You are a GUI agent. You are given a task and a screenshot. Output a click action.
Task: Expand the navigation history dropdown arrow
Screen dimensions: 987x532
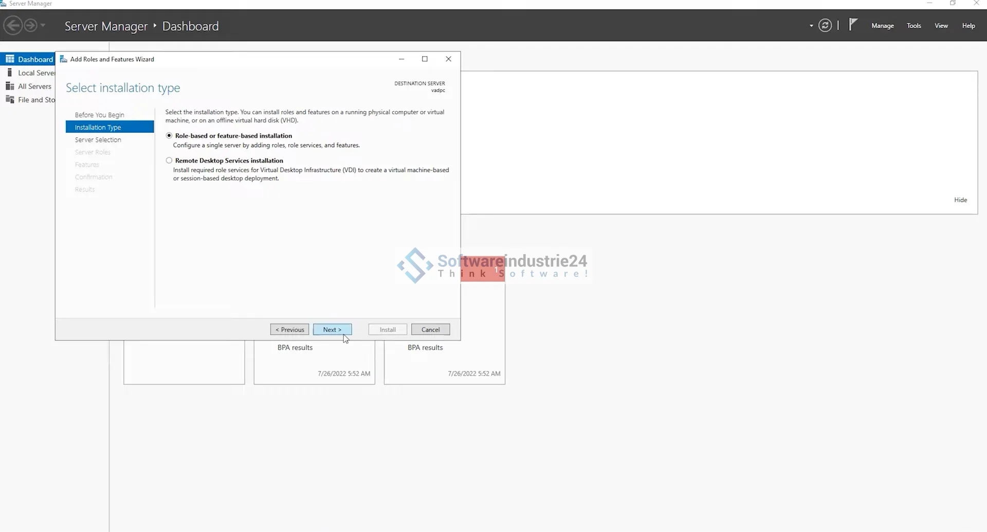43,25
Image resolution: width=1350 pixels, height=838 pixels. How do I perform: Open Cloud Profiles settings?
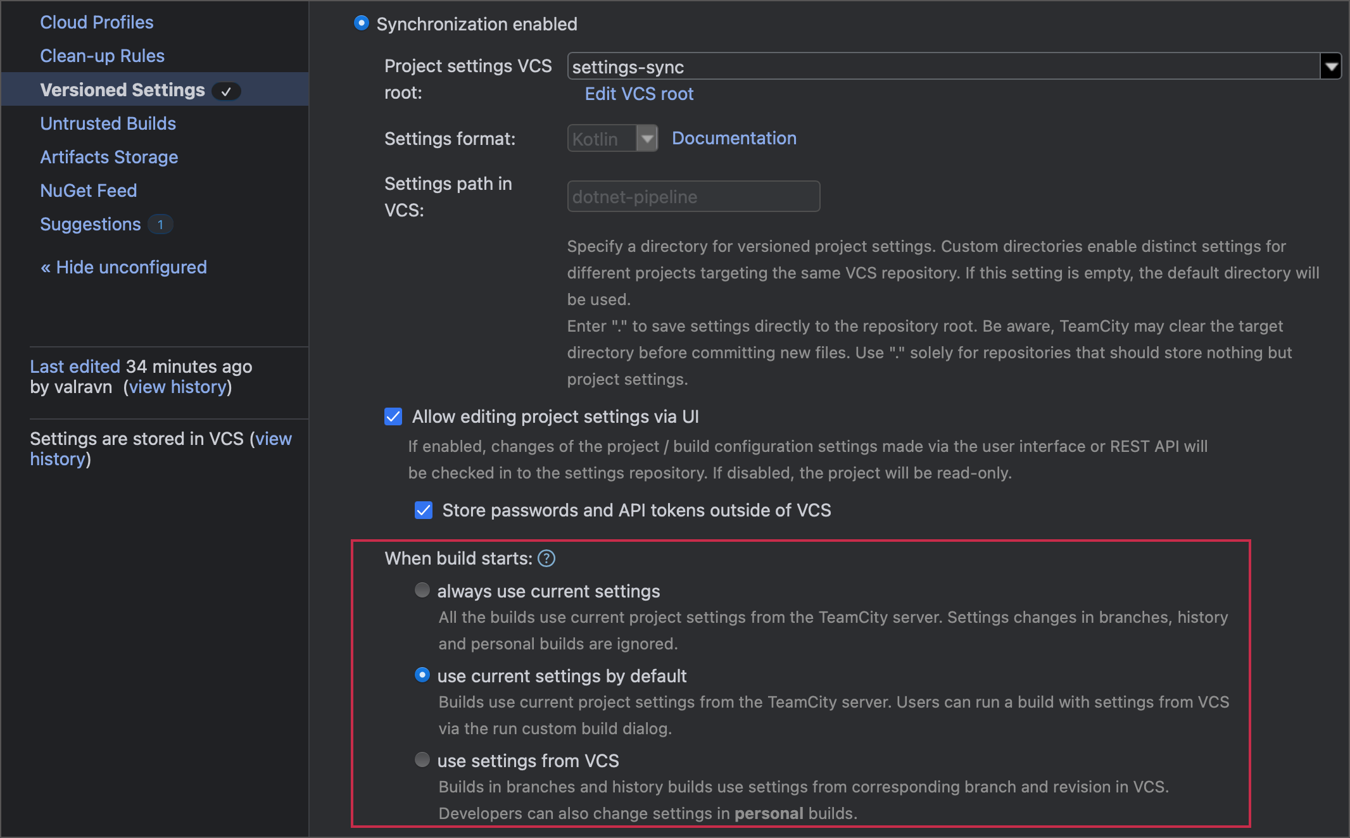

****************

Given task: Give the entries above as a JSON list of strings, one per line, with blank lines skipped. Leave the pictures out.

Result for this exercise:
[
  "You are a GUI agent. You are given a task and a screenshot. Output a click action.",
  "Task: Expand the navigation history dropdown arrow",
  "Screen dimensions: 987x532",
  "43,25",
  "Image resolution: width=1350 pixels, height=838 pixels. How do I perform: Open Cloud Profiles settings?"
]